— Begin SOURCE DOCUMENT —

Multiple imputation has become an extremely popular approach to handling missing data, for a number of reasons. One is that once the imputed datasets have been generated, they can each be analysed using standard analysis methods, and the results pooled using Rubin’s rules. However, in addition to the missing at random assumption, for multiple imputation to give unbiased point estimates the model(s) used to impute missing data need to be (at least approximately) correctly specified. Because of this, care must be taken when choosing the imputation model.
What constitutes a reasonable imputation model will obviously depend on the dataset and situation at hand. One situation which is commonly encountered, but where it is not obvious what one should do, is where the dataset, or the model(s) which will be fitted after imputation, contains interaction terms or non-linear terms such as squared terms.
Example – an interaction with missing values
As an example, let’s suppose that the analysis (substantive) model for an outcome Y, i.e. the model we will fit after performing multiple imputation, contains an interaction between two variables, X1 and X2. Further, let’s suppose that X1 contains missing values, so that correspondingly the interaction variable X1*X2 also has missing values. So, we have missingness in two variables, X1 and X1*X2, although the missingness in the interaction variable X1*X2 is induced by the missing in the covariate X1.
The question is, how should we go about imputing the missing values? Whatever approach we use, we should ensure that imputed values in X1 (and X1*X2) are generated which are consistent with our analysis model, in which Y is assumed to depend on X1, X2 and X1*X2. An implication of this interaction is that the association between Y and X1 will be different for different values of X2.
Impute then transform
The most obvious approach is to impute X1, using Y and X2 in the imputation model. Then in the imputed datasets we can ‘passively’ impute the interaction variable X1*X2. This approach was also termed ‘impute then transform’ in a paper by von Hippel, and is appealing due to its simplicity. However, unfortunately it (in general) leads to bias – the missing values in X1 are imputed from a model which (at least by default) assumes additive effects of X2 and Y, which is incompatible with the interaction term X1*X2 we want to include in our analysis model.
Realising that the default imputation model for X1 is incompatible with the interaction term in our analysis model, we might try to modify the imputation model to allow for it. If X1 and X2 interact in their associations with Y, this means the association between Y and X1 differs according to X2. Therefore a natural approach is to include the Y*X2 interaction in the imputation model for X1. This approach will usually perform better than the first, where we effectively completely ignored the interaction. However, it may not give unbiased estimates, because the correct imputation distribution, implied by the analysis model and a model for X1 given X2, may not be the one we are using, even when we include the Y*X2 interaction. For simulation results demonstrating this, see this paper.
Imputing separately in subgroups
Suppose that X2 is a factor variable. In this case, provided there are not too many levels, and there are a reasonable number of observations in each level of X2, we can carry out multiple imputation separately in the different levels of X2. Why would we do this? By imputing separately in the different levels of X2, we allow the associations between X1 and Y to differ according to the level of X2. So by imputing separately in the different levels of X2, we impute in a way which allows for the possibility of the interaction which we would like to include in our analysis model.
This approach can be an excellent approach to handling the interaction. However, there are some situations where it can’t be used:
1) if X2 is continuous, we can’t do this, because there are too many different ‘levels’
2) we also can’t use this approach if X2 also contains missing values.

— End SOURCE DOCUMENT —

REQUIRED ACTIONS —
a: In the passage on imputing interaction terms, what name did von Hippel give to the approach of imputing X1 and then passively imputing X1*X2?
b: Continue the passage on imputing interaction terms from its final sentence.

— Begin SUPPLIED RECORDS —

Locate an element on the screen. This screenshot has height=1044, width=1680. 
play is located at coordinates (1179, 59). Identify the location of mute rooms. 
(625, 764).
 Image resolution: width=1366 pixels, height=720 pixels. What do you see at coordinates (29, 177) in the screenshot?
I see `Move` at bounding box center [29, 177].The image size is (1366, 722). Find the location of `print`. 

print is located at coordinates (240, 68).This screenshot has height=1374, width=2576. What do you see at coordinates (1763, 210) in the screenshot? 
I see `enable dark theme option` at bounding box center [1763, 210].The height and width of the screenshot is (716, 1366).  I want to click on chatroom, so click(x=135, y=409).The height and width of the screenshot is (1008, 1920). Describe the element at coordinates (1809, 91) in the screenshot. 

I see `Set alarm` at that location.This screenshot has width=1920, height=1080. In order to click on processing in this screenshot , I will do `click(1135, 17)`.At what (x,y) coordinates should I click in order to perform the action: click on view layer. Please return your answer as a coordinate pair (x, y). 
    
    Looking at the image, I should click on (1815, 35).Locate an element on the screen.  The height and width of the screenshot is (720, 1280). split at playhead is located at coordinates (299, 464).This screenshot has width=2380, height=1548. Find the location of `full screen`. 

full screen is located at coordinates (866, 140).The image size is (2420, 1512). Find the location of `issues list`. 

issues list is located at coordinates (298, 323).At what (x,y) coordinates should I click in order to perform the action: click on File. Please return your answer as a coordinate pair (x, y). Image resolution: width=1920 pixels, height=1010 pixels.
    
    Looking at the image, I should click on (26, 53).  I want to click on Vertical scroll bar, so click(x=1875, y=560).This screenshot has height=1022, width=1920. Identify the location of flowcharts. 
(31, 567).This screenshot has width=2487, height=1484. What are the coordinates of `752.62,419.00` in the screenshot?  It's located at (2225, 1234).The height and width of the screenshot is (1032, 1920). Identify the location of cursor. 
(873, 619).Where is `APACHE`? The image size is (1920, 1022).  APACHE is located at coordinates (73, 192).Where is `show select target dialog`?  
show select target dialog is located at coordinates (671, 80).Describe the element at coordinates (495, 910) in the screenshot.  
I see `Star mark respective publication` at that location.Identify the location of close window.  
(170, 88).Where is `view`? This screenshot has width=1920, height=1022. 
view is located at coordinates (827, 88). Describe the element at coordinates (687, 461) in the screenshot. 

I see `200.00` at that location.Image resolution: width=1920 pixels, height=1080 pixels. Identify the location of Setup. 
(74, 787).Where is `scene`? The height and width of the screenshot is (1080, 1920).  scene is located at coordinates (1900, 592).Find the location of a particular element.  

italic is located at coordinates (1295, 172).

— End SUPPLIED RECORDS —

SOLVED TASKS —
a: Impute then transform

b:
Transform then impute, or just another variable (JAV)
von Hippel’s proposed solution to the problem is to impute the interaction variable X1*X2 directly, as if it were ‘just another variable’ (JAV). The consequence of this is that in the imputed datasets, the imputed values of the interaction variable X1X2 will not be equal to the product of the imputed value of X1 and the observed value of X2. At first sight, this doesn’t appear to be a sensible approach, since we have imputed values in the interaction variable which are not consistent with the deterministic relationship that X1X2=X1*X2.
However, it turns out that in certain special cases (described in detail here), such an approach does give unbiased estimates. Specifically, if our analysis model is linear regression, and the data are missing completely at random, it will be unbiased. The intuition for this result is that although the imputation model isn’t correctly specified (manifested by the inconsistency in the imputed values), it does create imputed datasets where Y, X1, X2 and X1X2 have the correct means and covariances, and since the coefficients of a linear regression model only depend on these, unbiased estimates are obtained.
Unfortunately however, for other types of model (e.g. logistic regression), the above argument doesn’t hold, and this approach results in biased (see here for simulation results). Bias also occurs when the data are missing at random (as opposed to the more restrictive missing completely at random) assumption. Having said that, when the analysis model is linear regression, among the approaches available using standard imputation software, the approach is probably the best route to take.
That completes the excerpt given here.